------ Dataset entries ------

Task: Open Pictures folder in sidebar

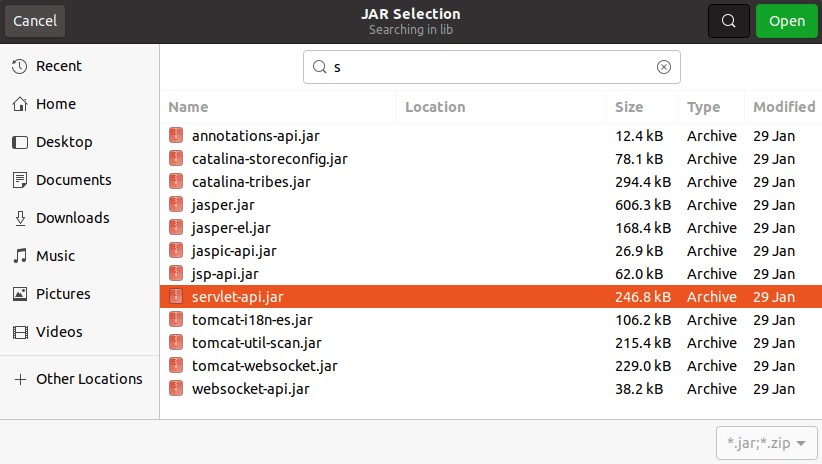Action: pos(62,294)
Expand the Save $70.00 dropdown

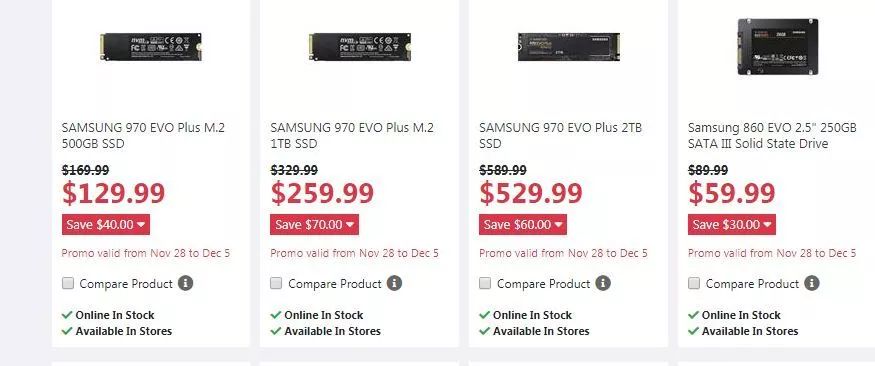315,225
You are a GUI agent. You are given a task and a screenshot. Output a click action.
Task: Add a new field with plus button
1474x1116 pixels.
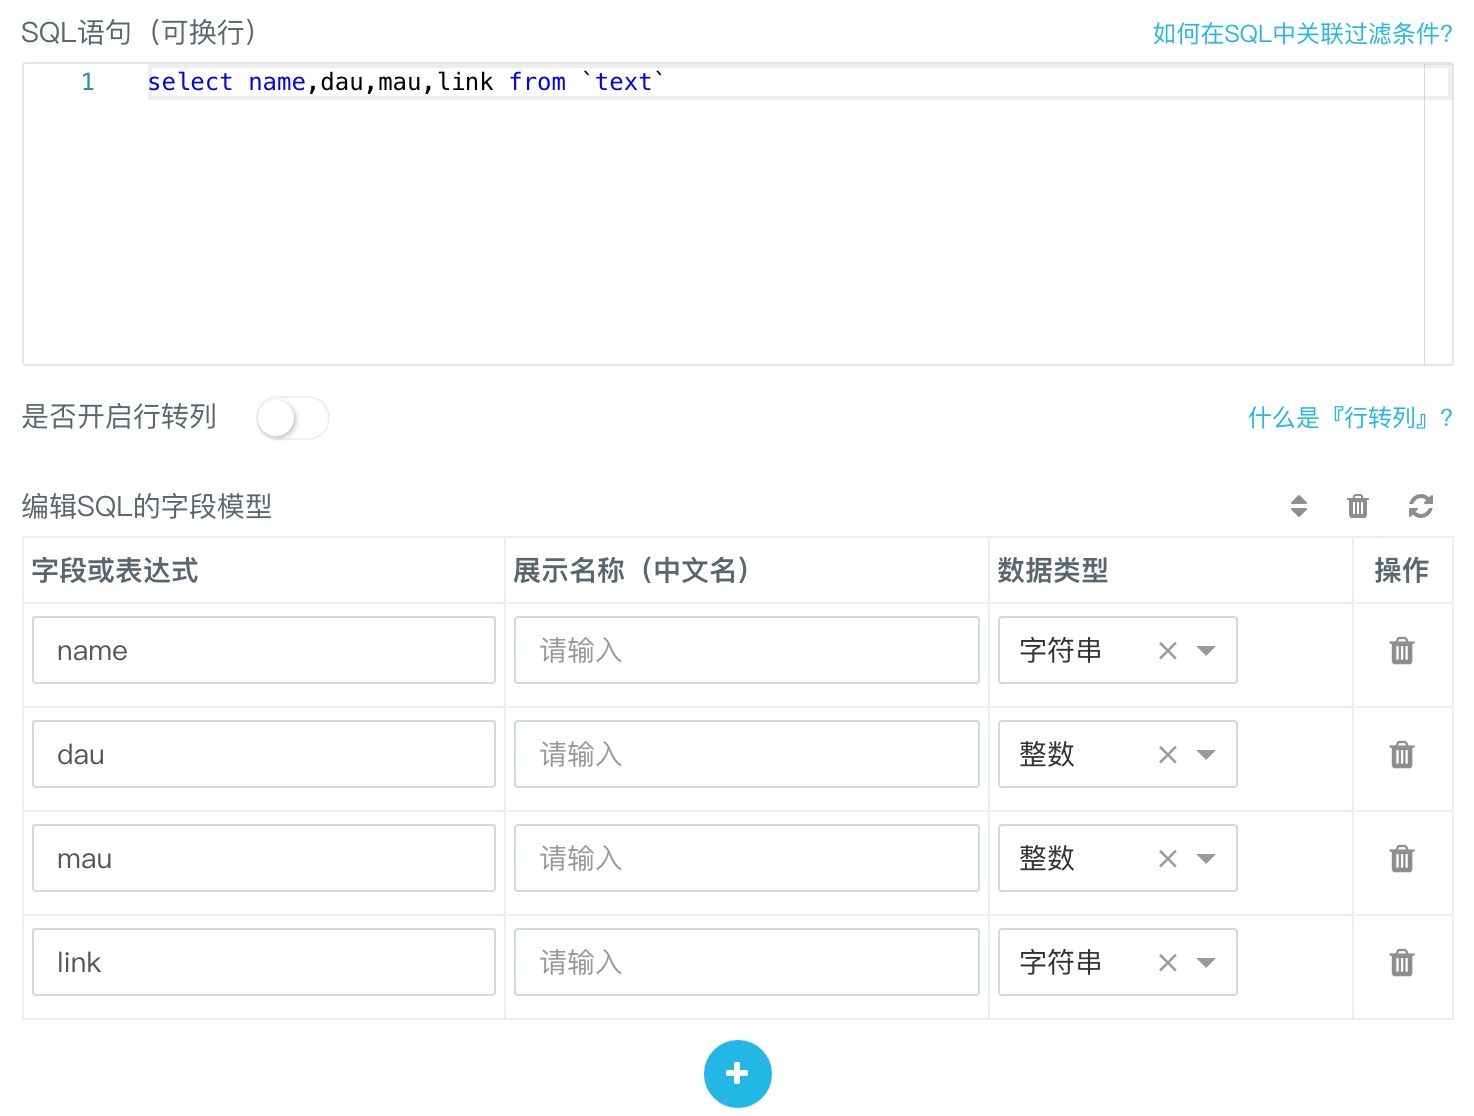pos(737,1074)
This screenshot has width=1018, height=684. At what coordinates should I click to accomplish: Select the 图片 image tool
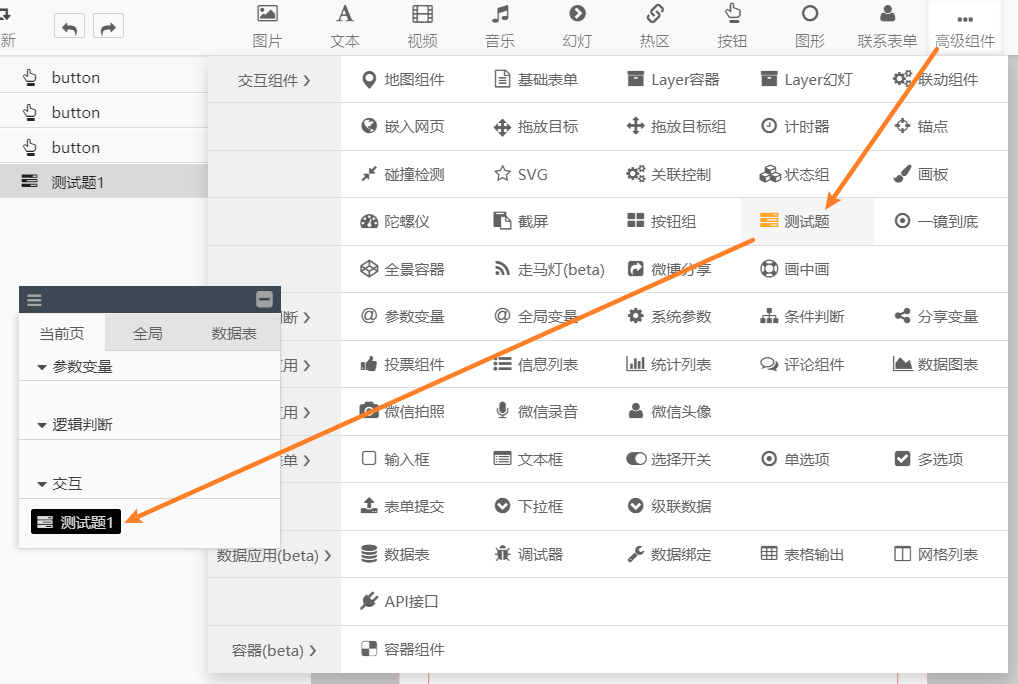(267, 27)
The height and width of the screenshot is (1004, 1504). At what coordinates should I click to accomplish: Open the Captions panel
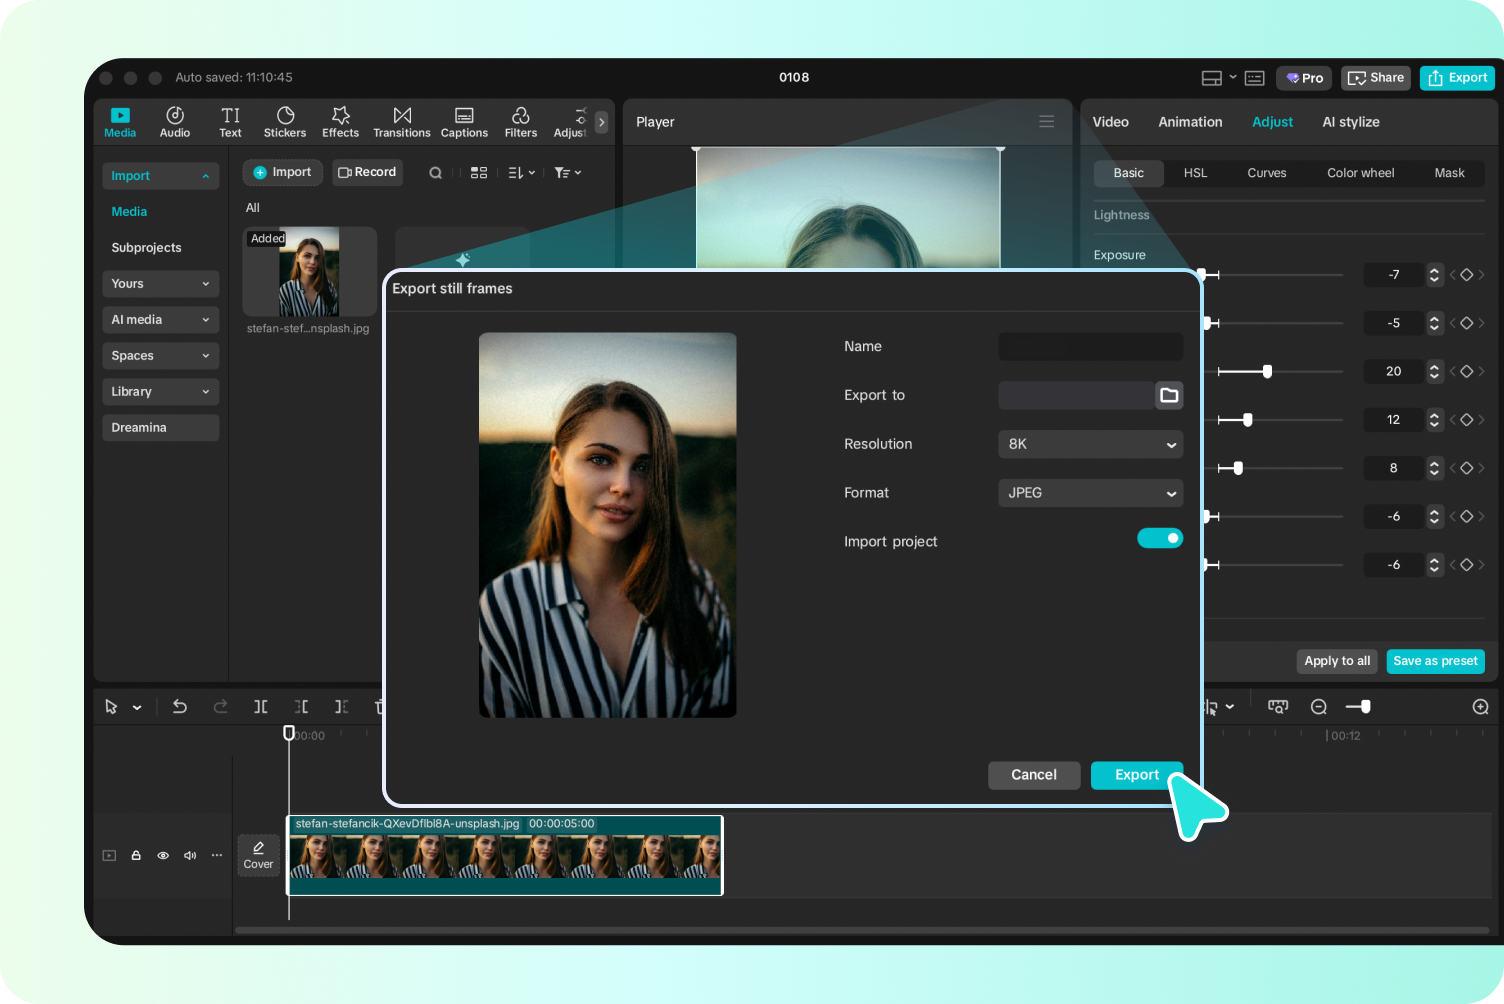click(x=464, y=121)
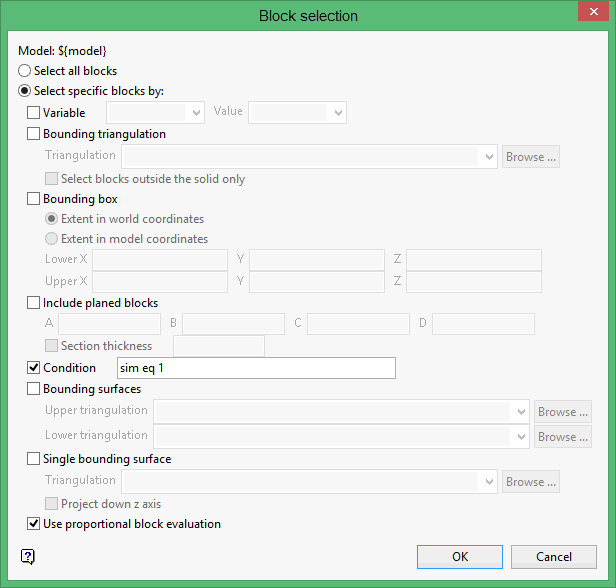616x588 pixels.
Task: Tick the Bounding triangulation checkbox
Action: pos(34,133)
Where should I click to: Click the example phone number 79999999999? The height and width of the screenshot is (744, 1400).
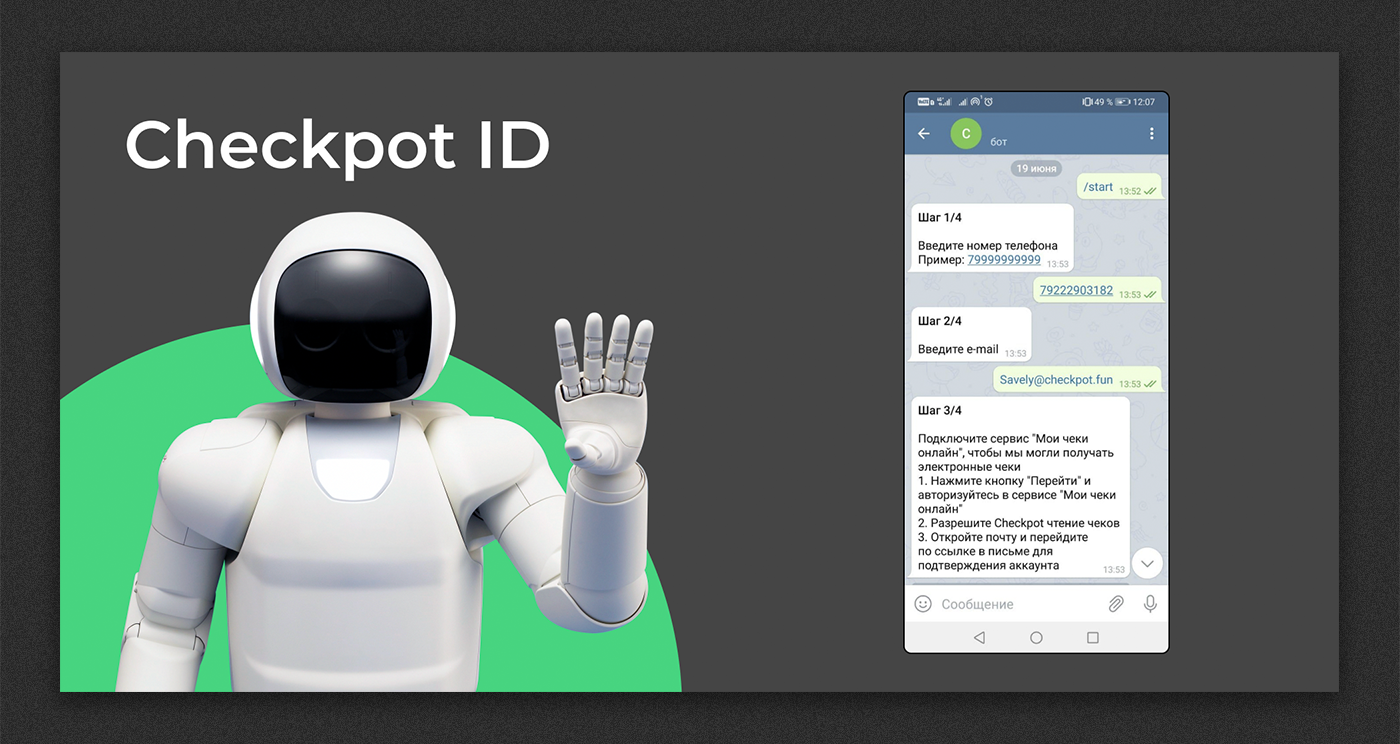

------

■ **Your objective**
Your answer must be an exact copy of the records, free of images.

■ **Task solution**
Task: Open Pictures folder in sidebar

Action: pos(62,294)
Expand the Save $70.00 dropdown

315,225
You are a GUI agent. You are given a task and a screenshot. Output a click action.
Task: Add a new field with plus button
1474x1116 pixels.
pos(737,1074)
This screenshot has width=1018, height=684. At what coordinates should I click to accomplish: Select the 图片 image tool
(267, 27)
The height and width of the screenshot is (1004, 1504). At what coordinates should I click to accomplish: Open the Captions panel
click(x=464, y=121)
616x588 pixels.
Task: Tick the Bounding triangulation checkbox
Action: pos(34,133)
Where should I click to: Click the example phone number 79999999999? The height and width of the screenshot is (744, 1400).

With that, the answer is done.